Hacker News new | past | comments | ask | show | jobs | submit login
IKEA’s knowledge graph and why it has three layers (medium.com/flat-pack-tech)
208 points by mooreds on Sept 8, 2022 | hide | past | favorite | 77 comments



When I was a kid, I thought IKEA product codes (eg: 002.638.50) were coordinates in 3D space of where the item was stored in a giant IKEA warehouse (like in the film Cube, but less deadly).

I'd like to know the reasoning behind it though. Parts of a same product usually have very different numbers.


I think that very different numbering is to make sure customers don't pick up the wrong box. They seem to put very different numbers next to each other in the warehouse.


That seems smart - but then they need other numbers for coordinates I guess.


Assuming that all warehouses are the same size and shape and carry the same things, which is why they instead use Local bin numbers. Works a lot like an IP and MAC I suppose.


Which they do: Aisle and Bin numbers on each item describing where it is in the warehouse.

I think the product number codes are equivalent to SKUs.


Items in the warehouse go through many coordinates during manufacture, shipment, merchandiser, etc. before going out to the parking lot with a customer.

The part number is for accounting.

It allows allocation of expenses such as raw materials in a meaningful way.


Kinda like that (maybe false?) story about the Stalin solving a problem during WWII involving same-diameter mortar shells and rockets getting mixed up in logistical orders (so, your unit needs mortar shells, but you receive rockets, and vice versa) by dictating that one be re-labeled with an incorrect (but unique!) diameter. Make it different enough that even a partial or partially-understood name is unlikely to be mistaken for something else.


The world war two sherman tank originally had a 75 mm gun, later this was upgraded to a 76 mm high velocity gun. The interesting thing is that the 76 mm gun was actually 75mm, the army used the 76mm designation because the ammo was incompatible and they wanted to avoid exactly the sort of problems you would have if you had to deliver ammo for two different 75 mm guns.

https://en.wikipedia.org/wiki/76_mm_gun_M1


The wiki page seems to imply it was actually 76mm?


You may be right, I was mainly going off memory, and did a quick check to confirm it using reference point 10

'''The "76-mm" designation was chosen to help keep the supply of ammunition from being confused between the two guns'''


I'm guessing infanty went "1mm, close enough" and did it anyway?



Next time you're in the store... look up


Wow, those fans are pretty big ...


Maybe big ass fans, even.


Essentially it’s an 8 integer “ARTicle number” aka sku. Periods are a UI/UX feature added 50 years ago for Human Readability.

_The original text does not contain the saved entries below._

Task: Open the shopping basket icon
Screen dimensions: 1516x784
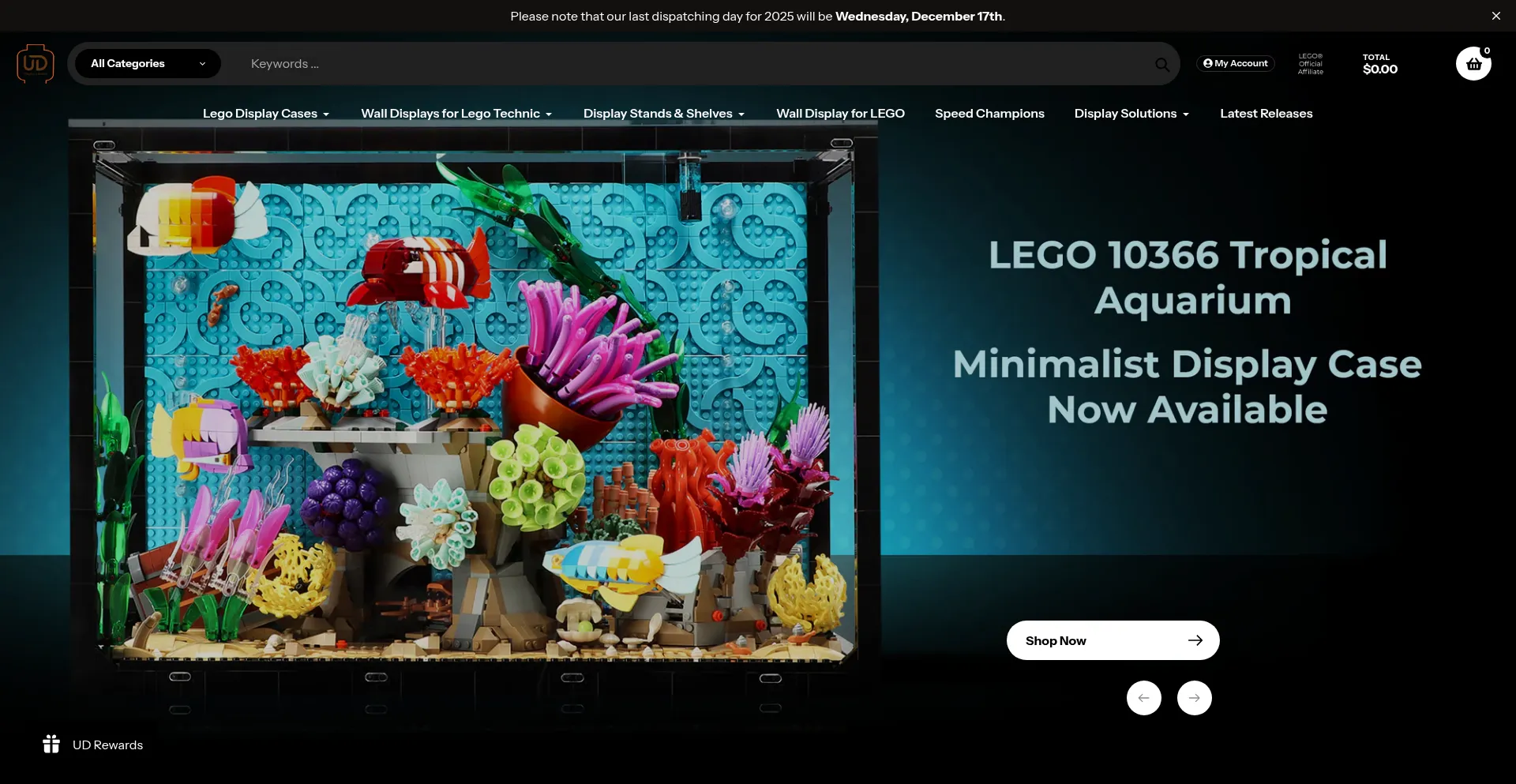Action: click(1473, 64)
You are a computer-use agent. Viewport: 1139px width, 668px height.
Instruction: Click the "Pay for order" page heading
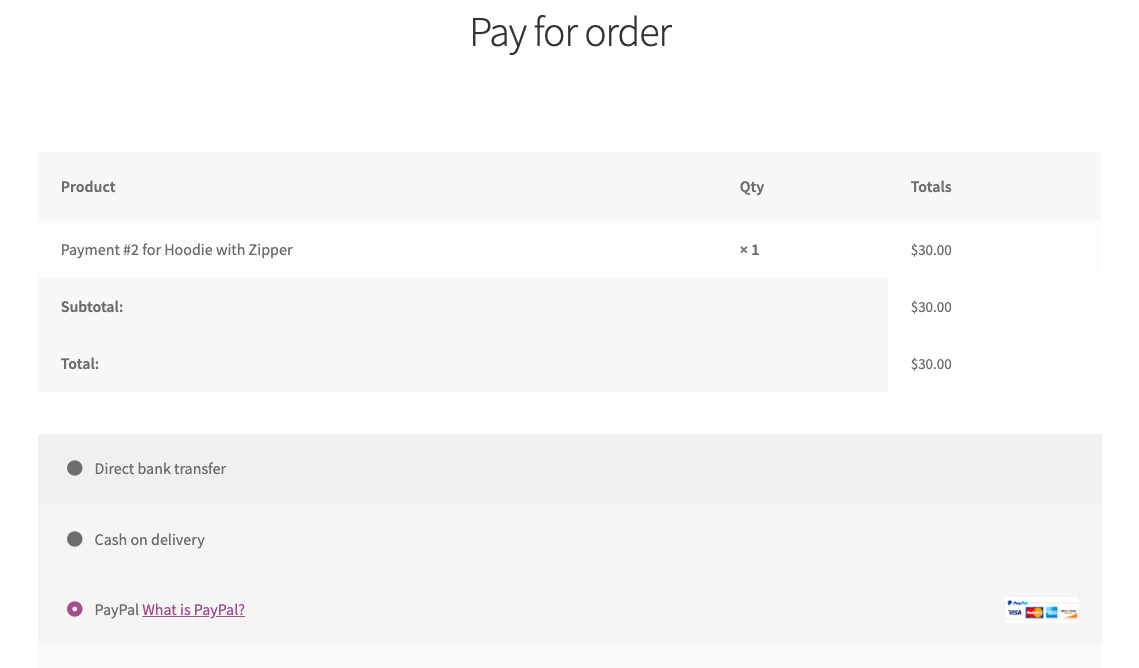[570, 33]
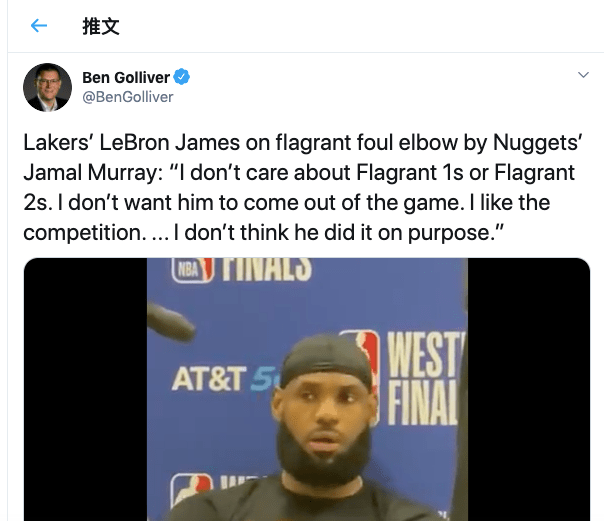604x521 pixels.
Task: Click the NBA Finals logo atop the video
Action: click(x=242, y=269)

Factor in that the same exact article may have a different ART number due to a countries legal requirements/certifications/labels trying to keep any structure in that 8 digit range becomes impossible considering they are all in a global namespace.

The article didn’t dive into the true complexity and the core problem they are solving for when it comes to the relationships between Articles and Product Groupings (Combinations) required that makes a complete product ( Desk,Bed,Pax Wardrobe,Kitchen,Couch etc ) and the attributes/meta data required to keep track of compatible legs/hinges/slats/wheels/doors/covers that are required for each combo of each color of each variation along with the true assembled size and relationships back to compatible articles and complementary products.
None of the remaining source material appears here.